Georgia is one of the states with the highest number of people who go hungry. That’s according to new federal statistics. Many of the families affected skip meals or don’t have enough food for all members of the household.
Hancock, Telfair, Clay and Warren counties have the highest percentage of residents who don’t always get enough to eat.
Overall, 20 percent of Georgians – or nearly 2 million people – are what the federal government calls “food insecure.”
And that means households that cannot always provide enough food for everyone in the family to eat three square meals a day.
Bobby Kent runs the food bank at the Hancock Helping Hands Crisis Center in Hancock County. He says there’s a reason many residents go hungry in this central Georgia county, south of I-20.
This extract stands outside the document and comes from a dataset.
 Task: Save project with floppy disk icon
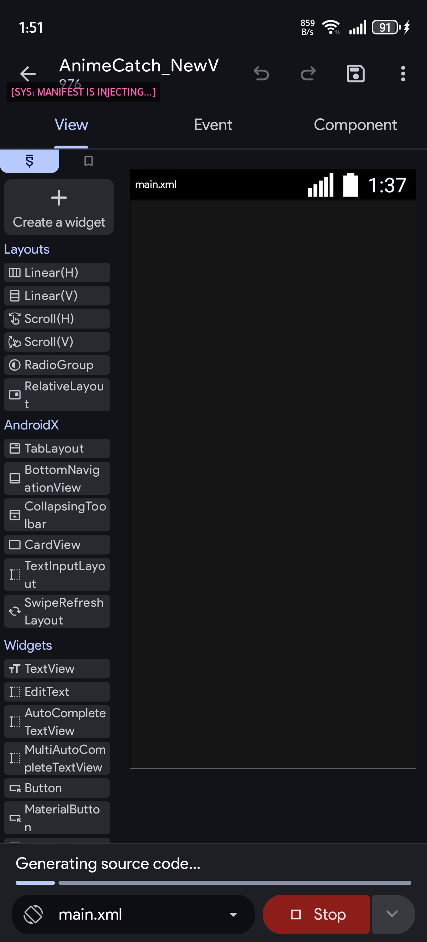coord(355,74)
“We have no industry in Hancock County,” he said in a phone interview. “We don’t have anything that gives people jobs. We had a furniture factory – it moved. We had a pants factory – it moved.”
Kent said many families in the county have been poor for decades. Visitors to his food pantry may have relied on it as children, with their parents and grandparents too poor to survive without handouts.
Ross Frazer is with Feeding America in Chicago, which provided the county-by-county data on food insecurity. He says in some states cited in the study, incomes are lower across the board. But hungry families in a state like Georgia sometimes hide in plain sight.
“In states that are more diverse like Georgia where you have poor rural areas within the state as well as thriving cities like Atlanta, you’re going to see a mixture of people who are well-off, who are food secure, who have nice homes and good jobs as well as people at the very bottom of the economic spectrum,” he said.
Hunger among children is even more pervasive in Georgia. Nearly 30 percent of the state’s children, or 700,000 kids, are sometimes hungry or don’t have regular access to nutritious food.
Nationwide, nearly 15 percent of American households sometimes don’t have enough to eat. That statistic is largely unchanged from when the recession began in 2008.